Ankara has additional reasons for remaining aloof. It is home to up to two million Syrian refugees, many of them unregistered. Ankara fears there could be IS cells amongst this vast swarm of people, and which it would prefer not to provoke. A prolongation of the Syrian struggle could swell these numbers still further, which could lead to a native Turkish backlash and an expansion of the Syrian conflict into Turkey itself. Of course, some kind of accommodation with Damascus might hold out greater hope of bringing an end to the fighting in Syria and even of defeating IS, but recent hints from Washington that this option might be under consideration prompted a fierce reaction from Ankara. Turkey's opposition to the Syrian regime has been so unrelenting that it can't easily turn back now. It is holding out for a Sunni victory.
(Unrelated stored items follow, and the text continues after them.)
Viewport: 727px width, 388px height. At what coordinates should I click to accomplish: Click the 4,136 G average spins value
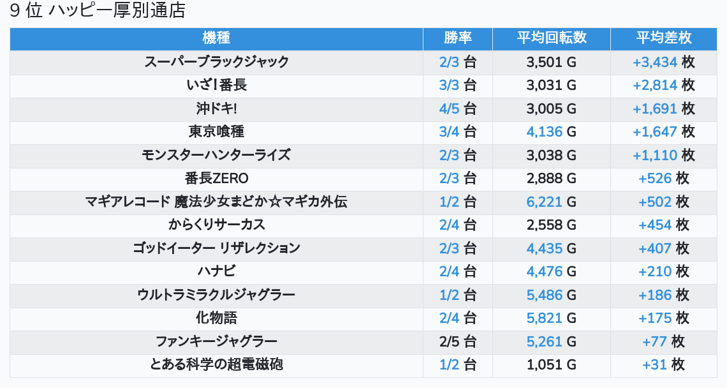tap(545, 132)
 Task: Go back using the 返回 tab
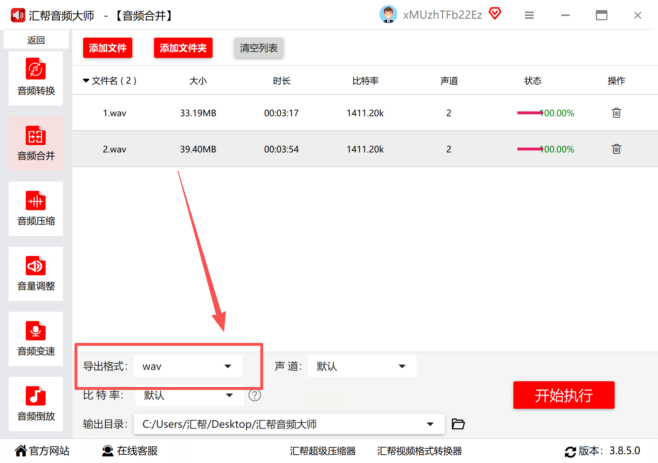[36, 40]
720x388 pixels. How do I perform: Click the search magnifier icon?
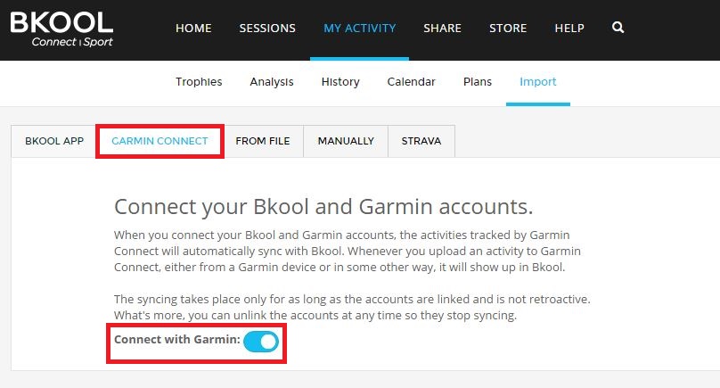pos(618,28)
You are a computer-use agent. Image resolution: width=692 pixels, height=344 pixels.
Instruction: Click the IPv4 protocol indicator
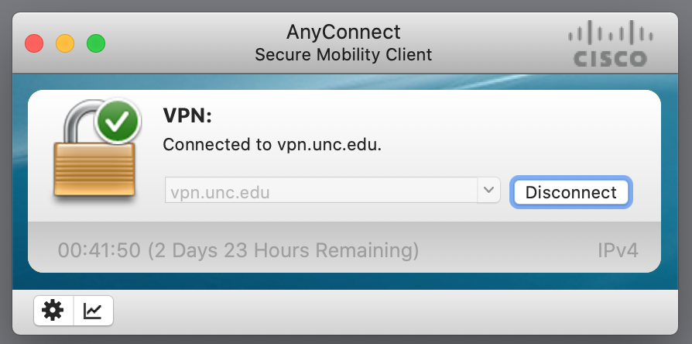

Ankara is also aware of IS sympathisers amongst its own population, and has no wish to incur their wrath. And, as ever, Ankara does not wish to add impetus (and arms) to Kurdish demands inside Turkey by in effect siding with Syria's Kurdish fighters.

In fact, Ankara has adjusted its behaviour a little in recent months. Under US pressure, Iraqi Kurdish peshmerga fighters were eventually allowed to transit Turkish territory in order to come to the aid of Kobane. Border controls have been tightened up. Turkey will contribute to the training programme for Syrian moderates. Its troops are training a limited number of Kurdish peshmerga, as well as units of the Iraqi army. Ankara has also declared its readiness to aid any -- preferably Sunni Arab-led -- assault on IS-held Mosul, although not with 'boots on the ground'. But its minimal interpretation of the obligations of alliance, its failure to share the more widespread assessment of the regional threat posed by IS, its cold-hearted stance towards Kobane's defenders, and its pro-Sunni leanings, have lost it a great deal of trust. Furthermore, its failure to oppose with any determination the jihadi elements of the Syrian opposition, and the suggestion that it might even have supported them, has aroused suspicion that Ankara shares an ideological --although not behavioural --affinity with IS in its desire to see the emergence of a more unified Sunni community in the middle east, albeit one preferably overseen from Ankara.

President Erdogan's foreign policy advisor, Ibrahim Kalin, has referred to Turkey's 'precious loneliness'. The implication is that Turkey is acting on principle, and is playing a long term game. In the meantime it is prepared to be patient, and diplomatically isolated if necessary, until it is proved right. This suggests a remarkable self-confidence. But the consequent isolation might be real, long-lasting, and ultimately very damaging to Turkey.

Bill Park is a senior lecturer in the department of defence studies at King's College London.